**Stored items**
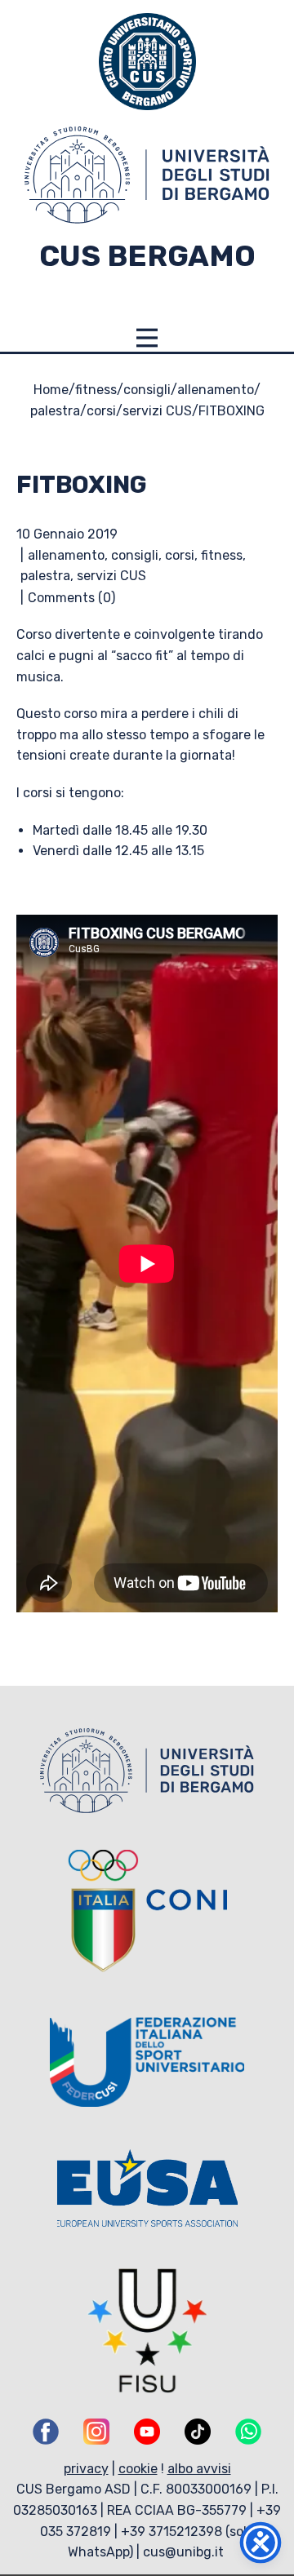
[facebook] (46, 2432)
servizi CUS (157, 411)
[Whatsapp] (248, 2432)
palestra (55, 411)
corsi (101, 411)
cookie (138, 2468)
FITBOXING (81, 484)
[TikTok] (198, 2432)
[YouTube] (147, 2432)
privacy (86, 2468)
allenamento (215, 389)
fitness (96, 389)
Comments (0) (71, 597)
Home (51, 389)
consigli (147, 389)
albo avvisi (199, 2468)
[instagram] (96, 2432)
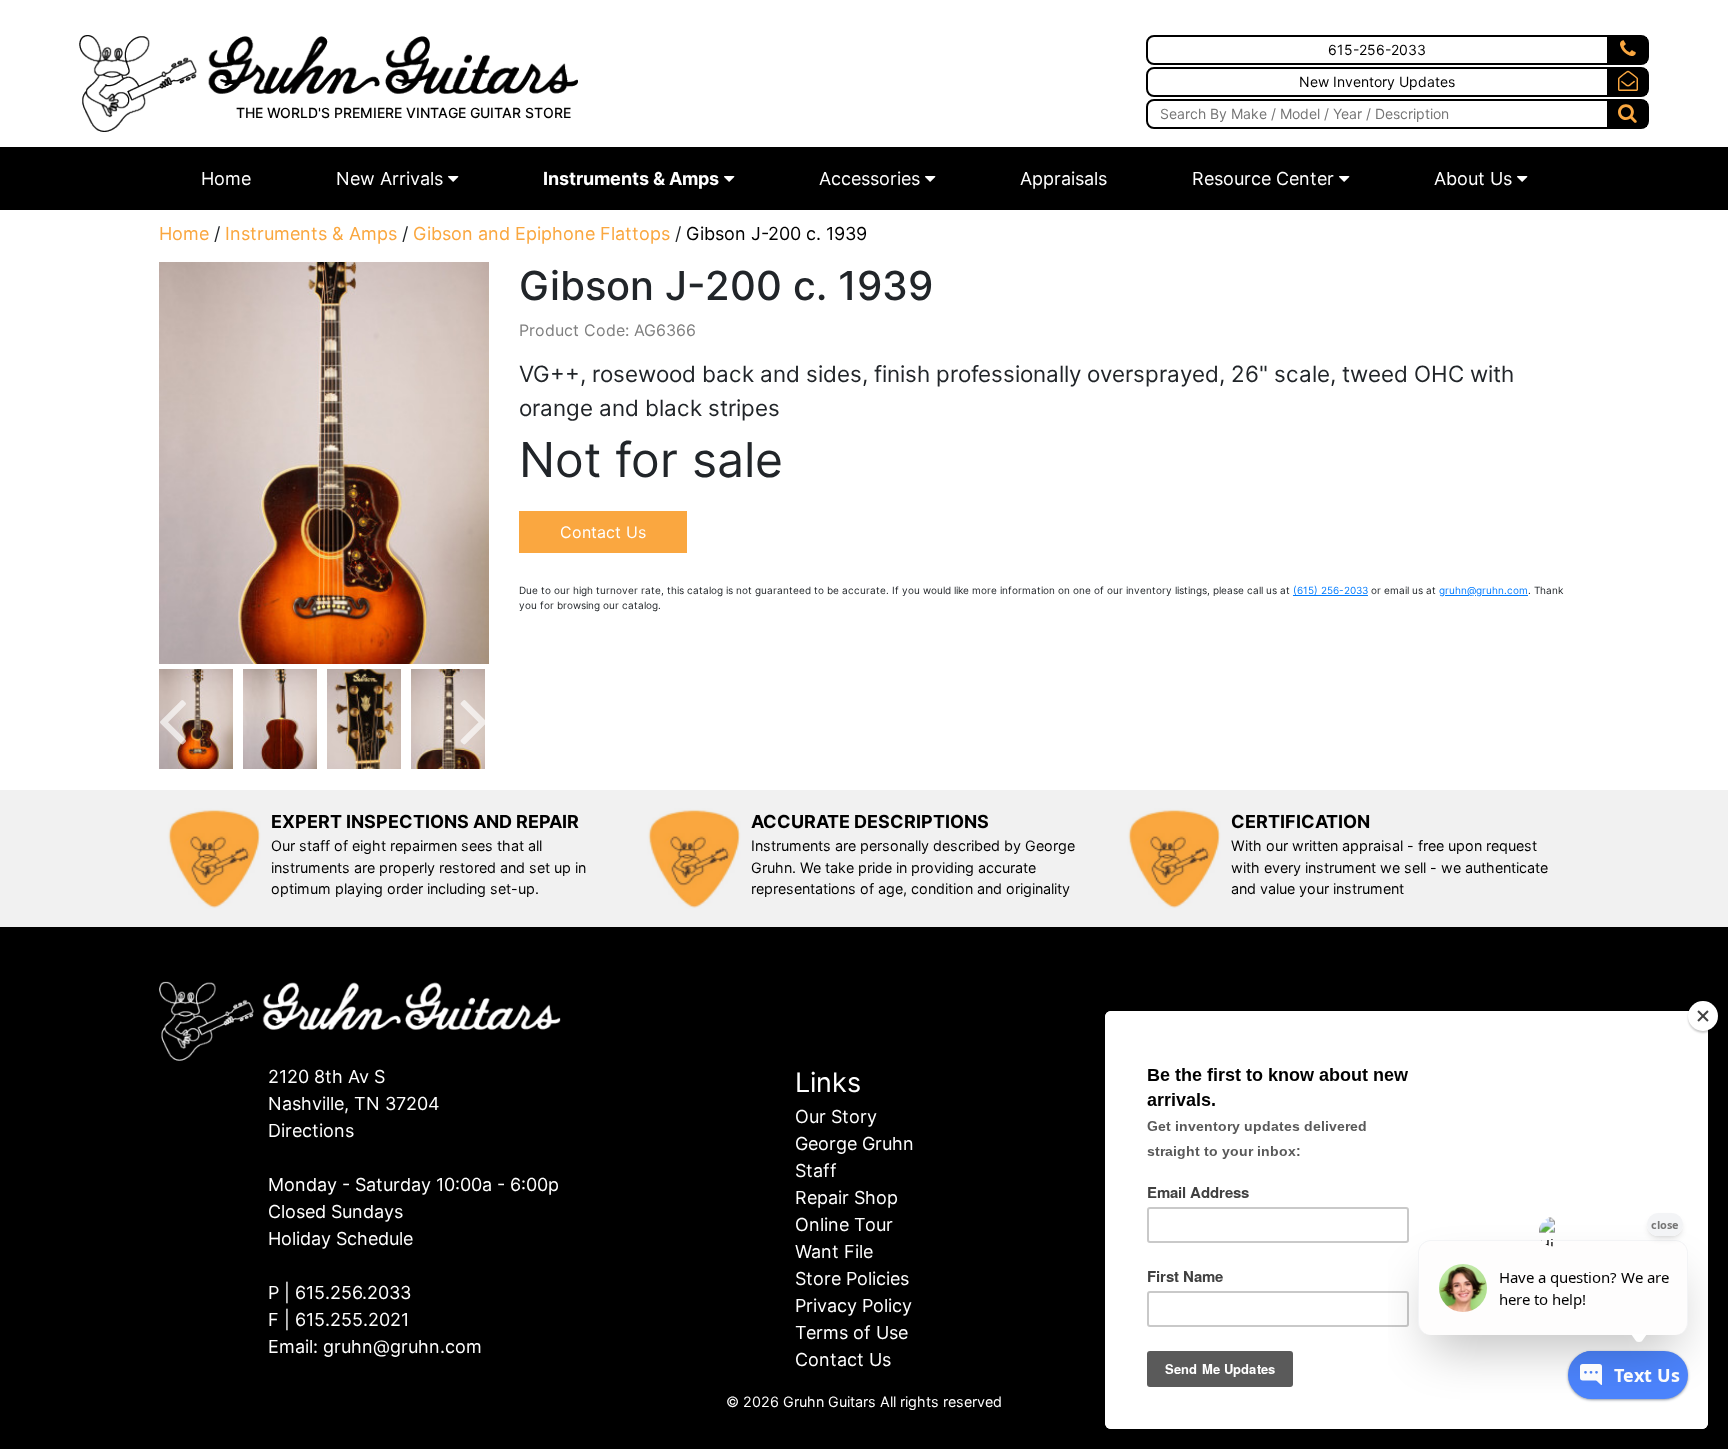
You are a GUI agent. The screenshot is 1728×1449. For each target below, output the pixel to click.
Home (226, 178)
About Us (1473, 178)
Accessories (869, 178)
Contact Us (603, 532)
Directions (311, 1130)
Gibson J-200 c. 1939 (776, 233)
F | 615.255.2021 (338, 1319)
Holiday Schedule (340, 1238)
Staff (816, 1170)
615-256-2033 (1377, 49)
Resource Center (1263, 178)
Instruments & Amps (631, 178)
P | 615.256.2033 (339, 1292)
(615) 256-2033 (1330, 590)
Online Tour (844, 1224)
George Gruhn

**ACTIVITY**
A faithful copy is needed: reproduce all of the data above, leaving the pictures out.

**SOLUTION BELOW**
[facebook] (46, 2432)
servizi CUS (157, 411)
[Whatsapp] (248, 2432)
palestra (55, 411)
corsi (101, 411)
cookie (138, 2468)
FITBOXING (81, 484)
[TikTok] (198, 2432)
[YouTube] (147, 2432)
privacy (86, 2468)
allenamento (215, 389)
fitness (96, 389)
Comments (0) (71, 597)
Home (51, 389)
consigli (147, 389)
albo avvisi (199, 2468)
[instagram] (96, 2432)
You are a GUI agent. The screenshot is 1728×1449. For each target below, output the pixel to click.
Home (226, 178)
About Us (1473, 178)
Accessories (869, 178)
Contact Us (603, 532)
Directions (311, 1130)
Gibson J-200 c. 1939 (776, 233)
F | 615.255.2021 (338, 1319)
Holiday Schedule (340, 1238)
Staff (816, 1170)
615-256-2033 (1377, 49)
Resource Center (1263, 178)
Instruments & Amps (631, 178)
P | 615.256.2033 (339, 1292)
(615) 256-2033 (1330, 590)
Online Tour (844, 1224)
George Gruhn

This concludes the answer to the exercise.